After a 10-hour drive from Northern Virginia, I finally got off the interstates near Louisville, and headed south down Dixie Highway past Fort Knox. Checking in at the Gold Vault Inn, a modest but pleasant establishment, I spotted a stack of official-looking notices at the front desk. They were headed, “Attention Machine Gun Shoot Guests.” With reflexes conditioned by living near Washington, D.C., I expected a dreary warning or prohibition. Instead, the notice read, “For your convenience we have cloths available at the front desk to clean your equipment,” followed by gracious thanks for the guests’ patronage. If you are ever in a mood to ponder the difference between government and free enterprise, there it is in a nutshell.

FRIDAY MORNING at Knob Creek dawned cool and brilliant, under a heartbreakingly blue sky. As I navigated my pickup to the grassy parking area, I could hear the mixed notes and cadences of machine gun fire not far distant. The Knob Creek shoot started small several decades ago, but now attendance can exceed 15,000 people over the course of the three-day event. Alongside the slow-moving vehicles, pedestrians streamed by happily on the property’s gravel and dirt roads, a few with rifles or tactical shotguns slung from a shoulder, some carrying newly purchased gun parts or accessories, some carting cases of ammo. This is a well-armed country, I thought.

Admission is $10 and parking is free. Just like an NFL game. In 1954.

The main action is at the covered firing line on the 350-yard range. That’s where private machine gun owners unleash a withering fire at cars, boats, defunct appliances, propane tanks, and other suitable targets. For the gun owners, it’s a great opportunity to shoot their full auto weapons under friendly conditions. For the spectators, it’s a chance to see some impressive firearms in action.

Next to the main range is a large gun show, consisting of hundreds of tables in a pole barn and in dozens of tented booths around the barn. The exhibitors hawk handguns, rifles, t-shirts, military surplus equipment, ammunition, technical manuals, militaria, and anything else you can imagine that relates to firearms. Among the offerings of one clothing vendor, I was a bit nonplussed to discover camouflage bra and panty sets trimmed with black lace. (My cheesiness threshold is pretty high, but I’ll admit that those dainty garments slammed the cheese-ometer needle right up against the peg.)

What sets the Knob Creek gun show apart, of course, is not the stray clothing item, but rather the number of exhibitors selling full auto weapons, parts, and accessories. Did you know that you can legally buy a machine gun? Not a problem, truly, if you’ve got the money, and are willing to jump through some bureaucratic hoops. You can’t be legally disqualified from owning a gun generally, and your state has to allow machine gun ownership, which most do. There is a background check and some paperwork, including photos and fingerprints, to be filled out. Local law enforcement must sign the proposed transfer form, and it must be approved by ATF. You’ll have to pay a $200 transfer tax. If the transfer is approved, as most are, the gun will be registered to you in a national database, and you’ll be the proud owner of your very own machine gun. You don’t need to have a dealer’s license yourself.

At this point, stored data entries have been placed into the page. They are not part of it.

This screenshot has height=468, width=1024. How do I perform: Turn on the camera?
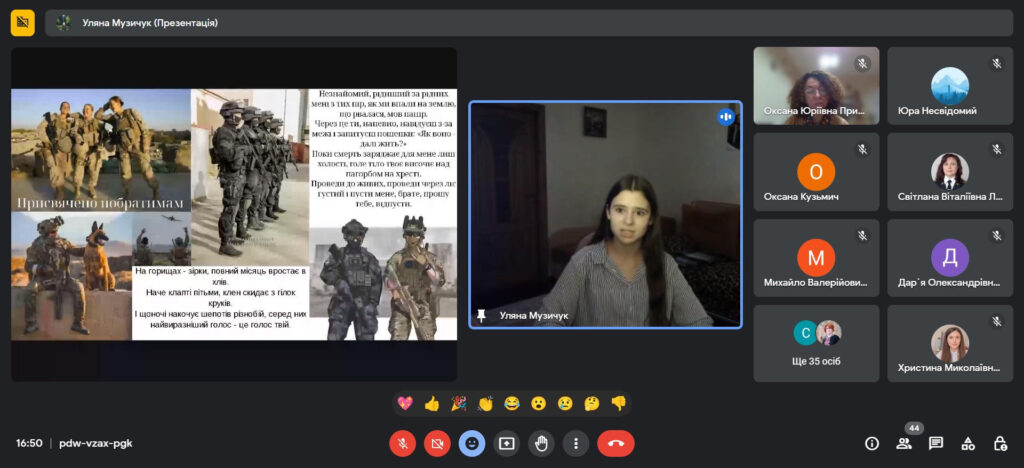click(437, 443)
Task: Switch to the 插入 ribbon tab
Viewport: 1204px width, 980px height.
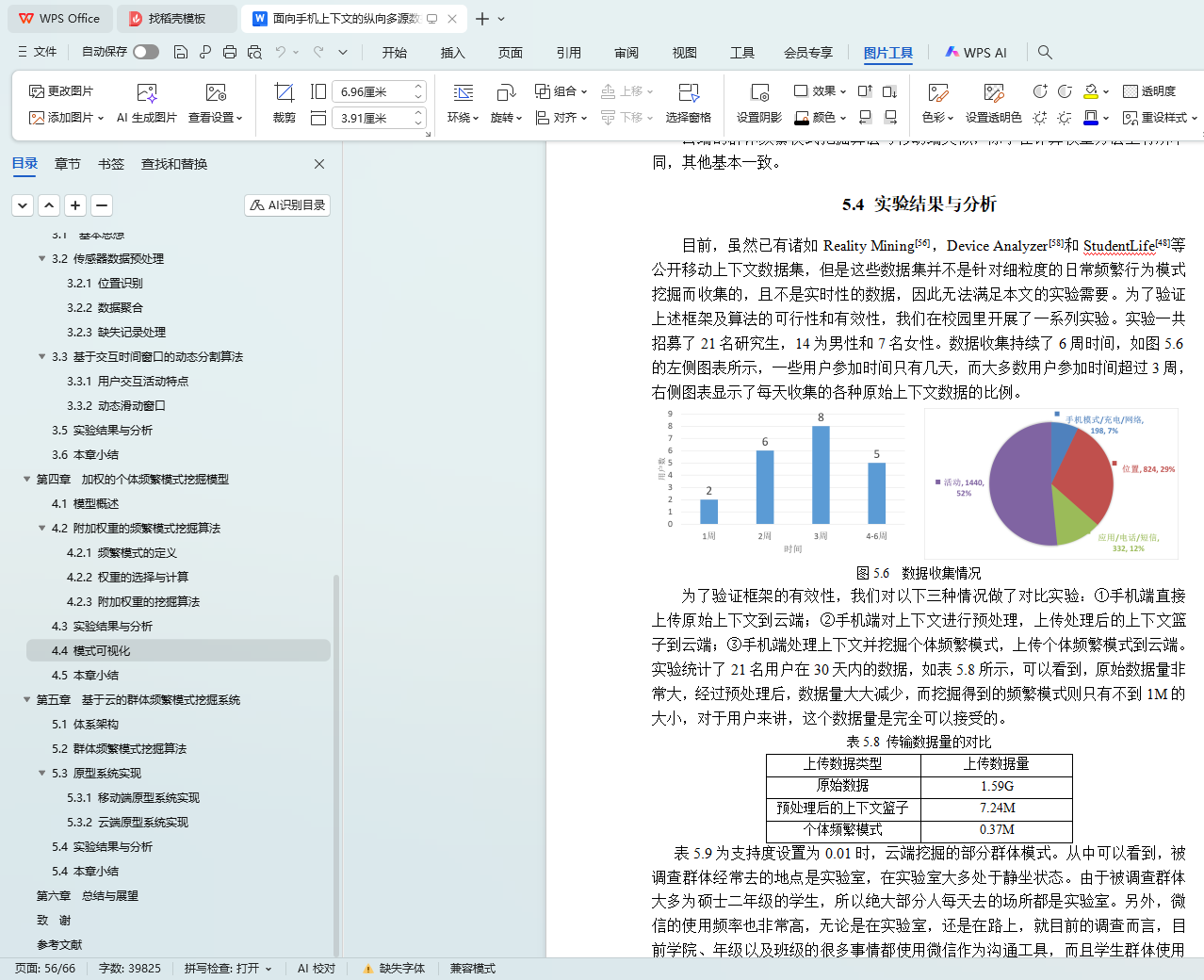Action: click(x=452, y=53)
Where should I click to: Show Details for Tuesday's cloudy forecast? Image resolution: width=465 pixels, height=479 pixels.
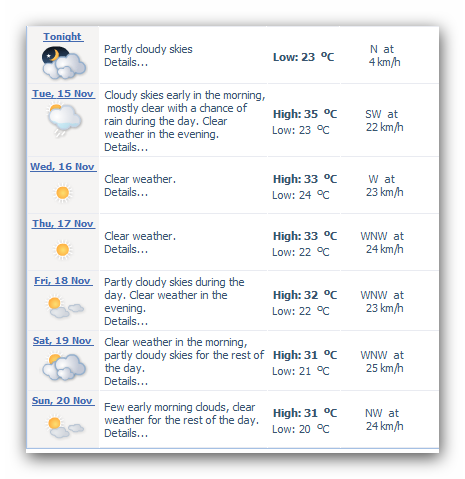pyautogui.click(x=126, y=147)
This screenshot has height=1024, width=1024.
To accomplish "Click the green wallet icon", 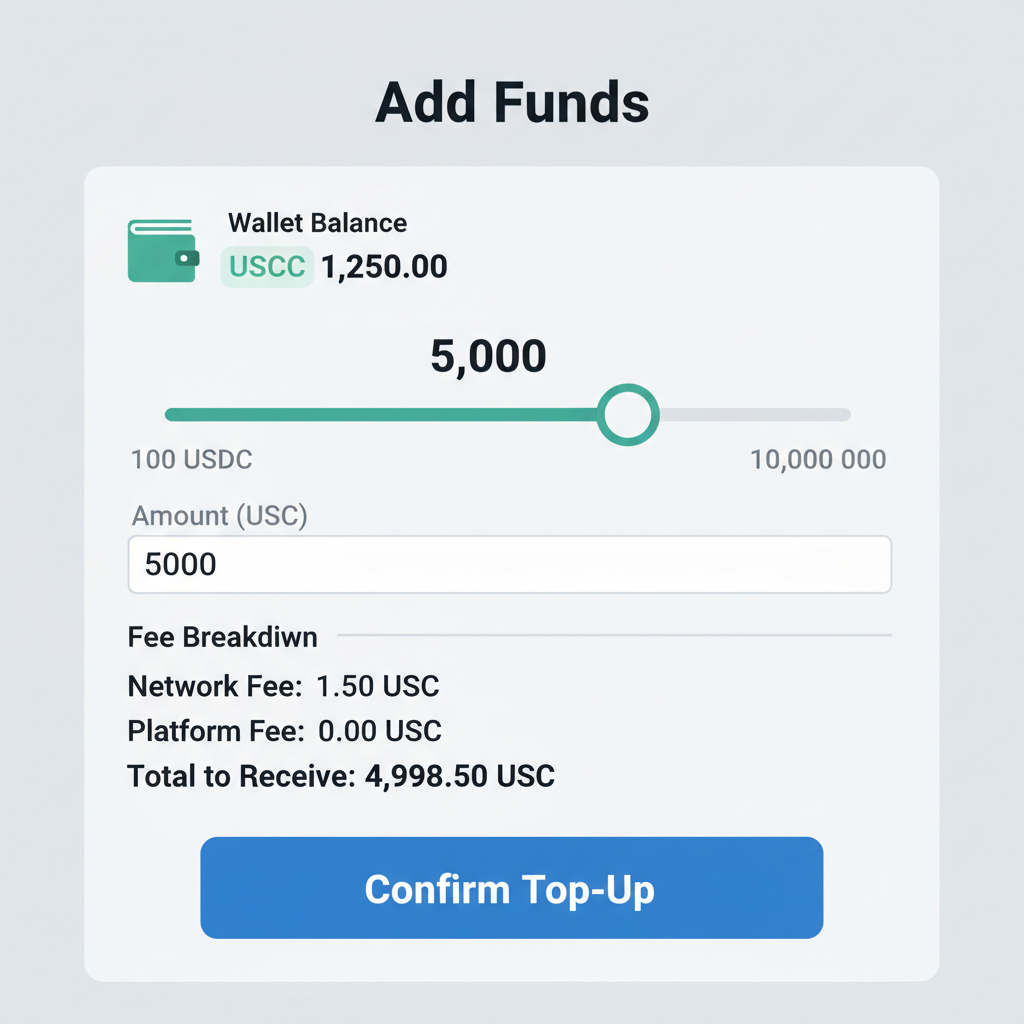I will click(163, 250).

What you will need is money. Quite a bit, in fact. The cheapest, stamped-metal full auto weapons start at several thousand dollars. Decent military full auto rifles are likely to run 10, 12, 15 thousand dollars or more. After that, the sky is the limit. I saw one machine gun for sale at the Knob Creek show for $24,995.95 (plus tax). The reason is that a federal law in 1986 outlawed the manufacture and sale of new machine guns for the civilian market. Law enforcement, yes; military, yes; civilians, no. So there is a limited pool of pre-1986 machine guns out there—probably more than 100,000—that civilians can legally own. It doesn’t require a lively imagination to figure out what strong demand coupled with a limited, decreasing supply does for prices.

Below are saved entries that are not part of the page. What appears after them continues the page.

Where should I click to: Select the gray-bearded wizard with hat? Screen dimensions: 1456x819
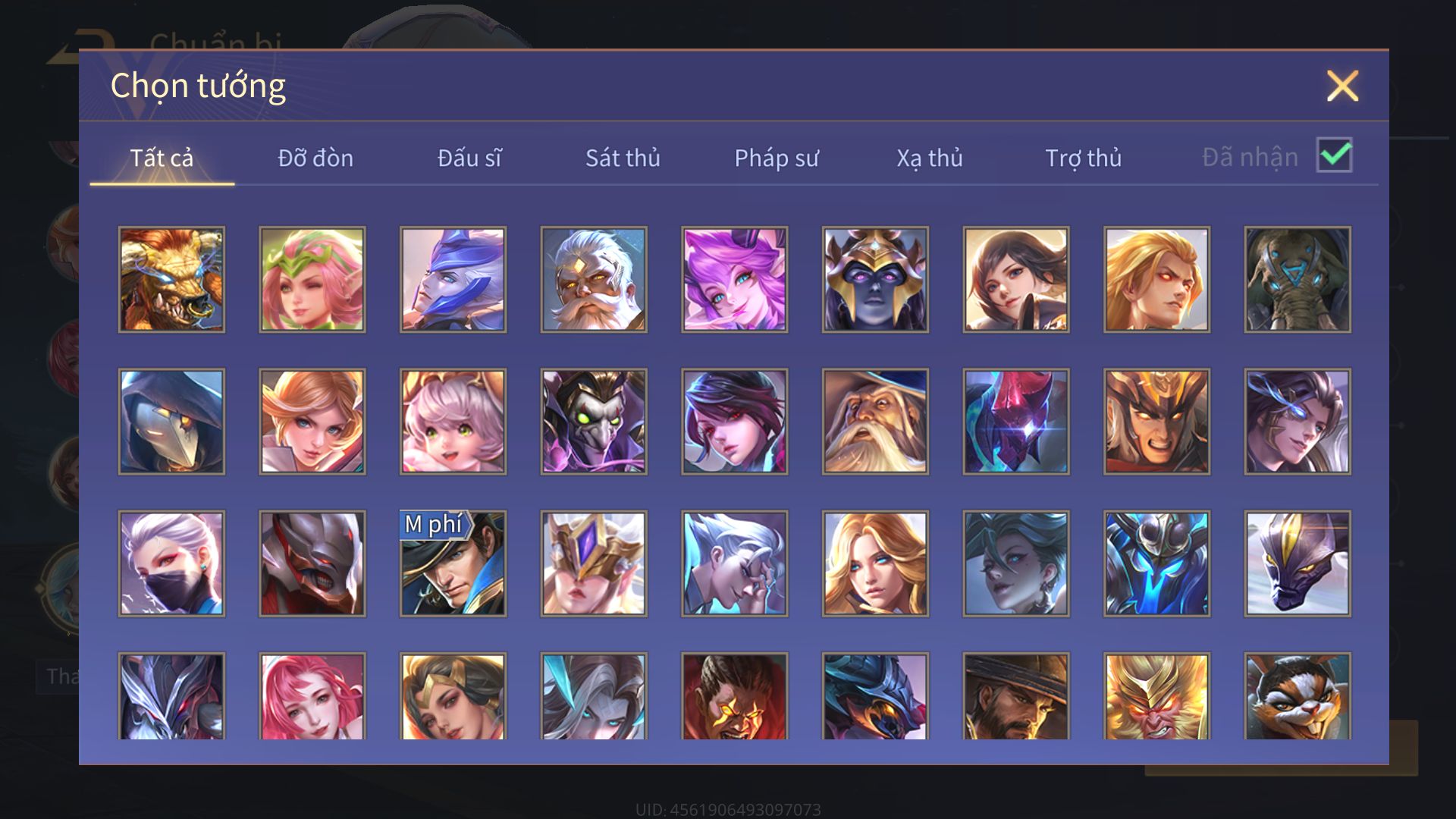(875, 422)
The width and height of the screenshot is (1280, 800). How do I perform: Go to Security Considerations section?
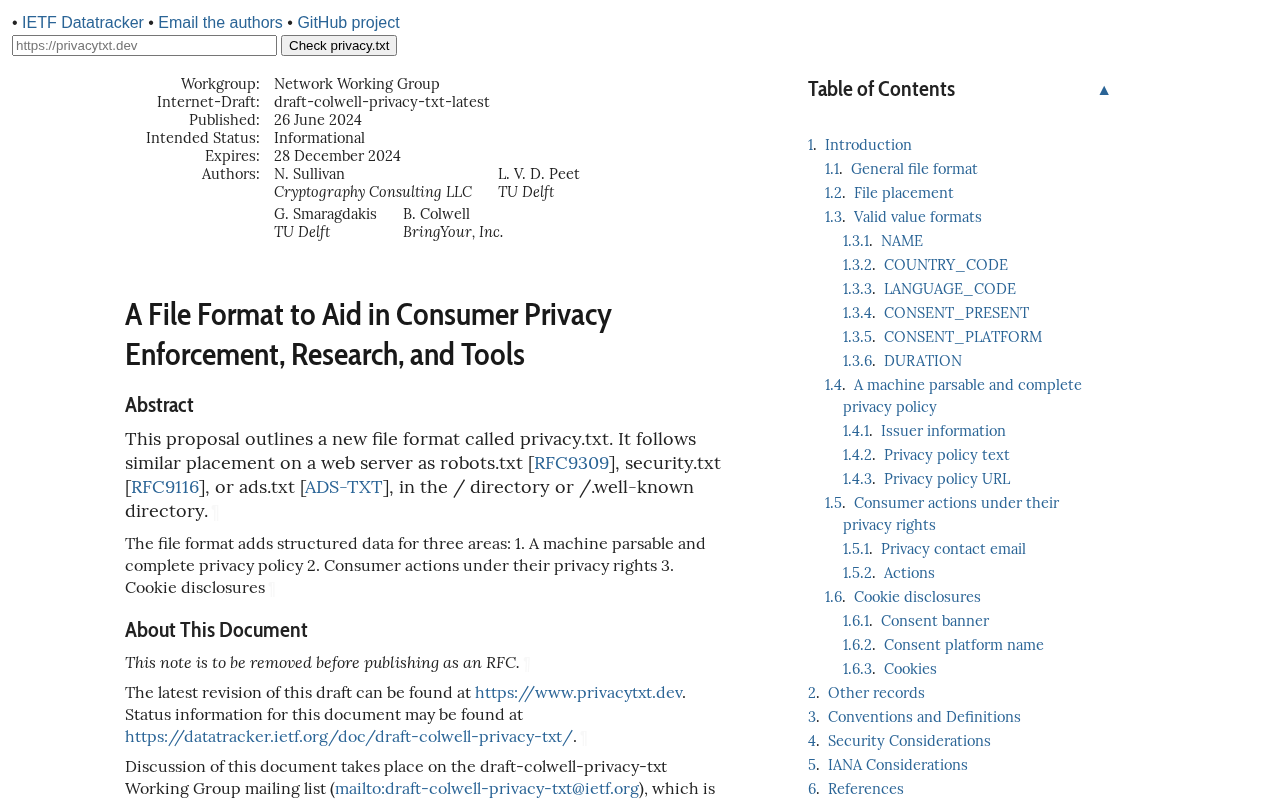[x=909, y=741]
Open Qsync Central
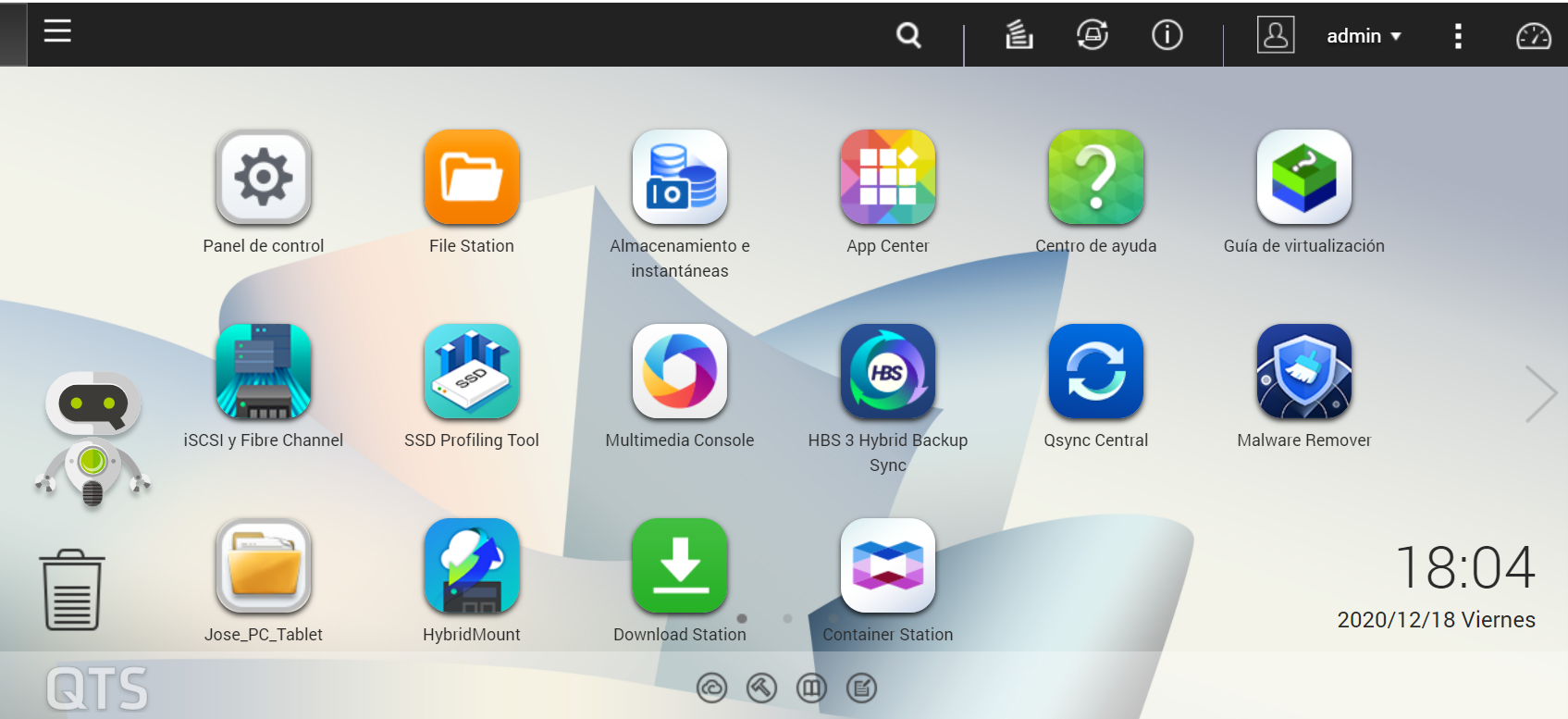This screenshot has width=1568, height=719. pos(1096,372)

THE STUFF WITH WHICH the boys on the main firing range were casually blasting away was often expensive and sometimes extremely rare. There were several .50 caliber Browning machine guns mounted on stands or tripods. The .50 caliber metallic cartridge is roughly the size of a cigar, and the right projectile can punch through steel plate an inch thick. Expert military snipers using the .50 caliber round in specialized rifles can pick off a particular individual with one shot from a mile and a half away. The distinctive, pounding “thud thud thud thud thud” of the full auto .50 cal literally shakes the air.

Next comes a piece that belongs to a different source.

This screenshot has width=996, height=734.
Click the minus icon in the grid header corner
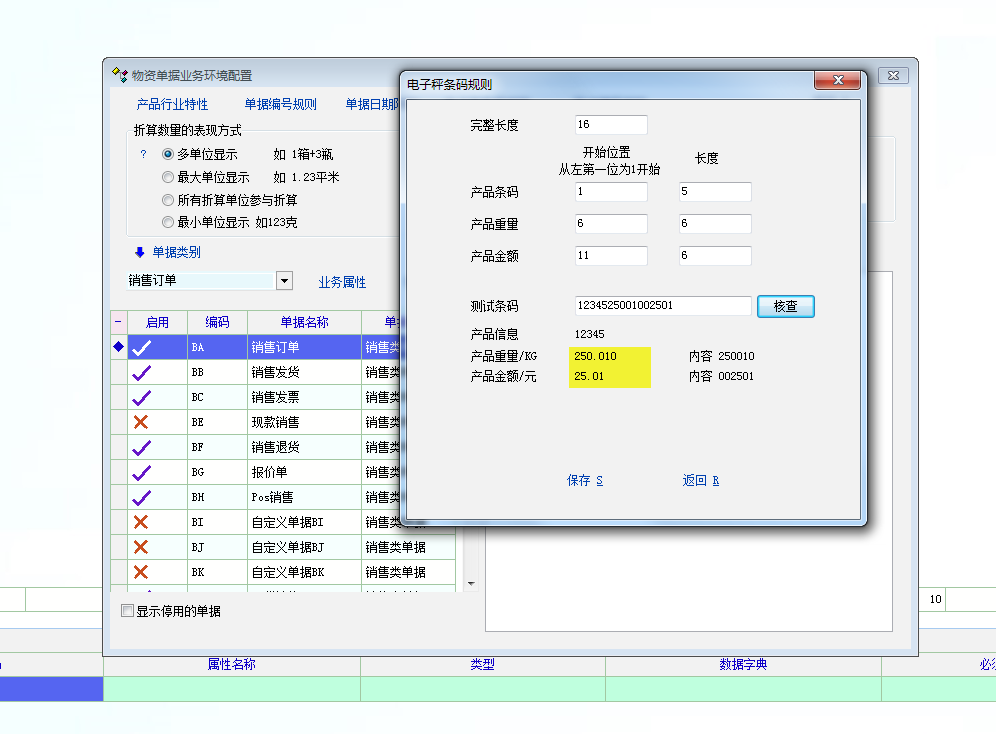pyautogui.click(x=119, y=322)
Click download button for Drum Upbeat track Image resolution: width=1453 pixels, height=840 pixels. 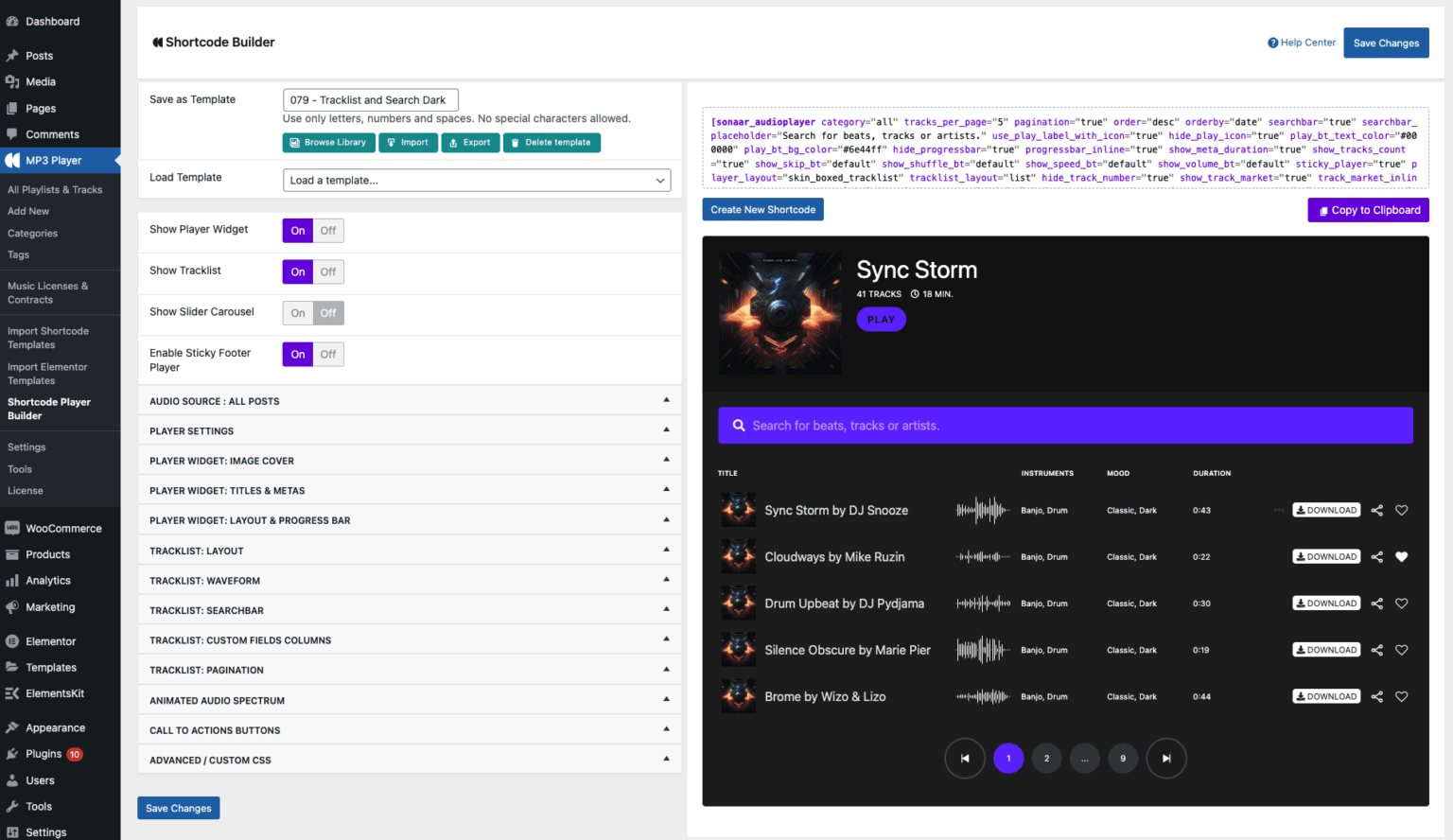coord(1326,604)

Perhaps the most exotic weapon on the firing line was the 7.62 mm minigun. The minigun differs from most machine guns because it uses six barrels rotated by an electric motor. A gas or recoil operated machine gun might shoot anywhere from about 400 to 1,000 rounds a minute. At its maximum rate, the minigun can fire 6,000 rounds in a minute, though many are slowed down to save ammo and barrel wear. But considering that in two seconds a minigun can lay down a stream of bullets 18 inches apart for the entire length of a football field, it is no surprise that ever since the Vietnam war our enemies have greatly feared these weapons.

The minigun doesn’t even sound like a machine gun. Its cyclic rate is so high that you can’t detect any interval between the shots being fired. It sounds like a fearsome chainsaw at full throttle, with a deeper note and 20 times louder.

The quantity of ammunition burned up at this event is prodigious. The .50 caliber cartridges for the Brownings may cost from a little under $2.00 a round to more than $5.00 a round, depending on quality, type, projectiles, and other factors. Inexpensive 7.62 mm ammunition for the minigun might run 50 or 60 cents a round. Doing the math, it’s easy to see that ammo costs for a full minute of firing with these guns could range from a thousand to several thousand bucks—if you’re using the cheap stuff, that is. I was reliably informed that one of the shooters who returns to Knob Creek year after year blows through about $70,000 in ammunition at each shoot. It’s like wine-making, day-trading, and magazine publishing: if you truly desire to make a small fortune in shooting, start with a large fortune.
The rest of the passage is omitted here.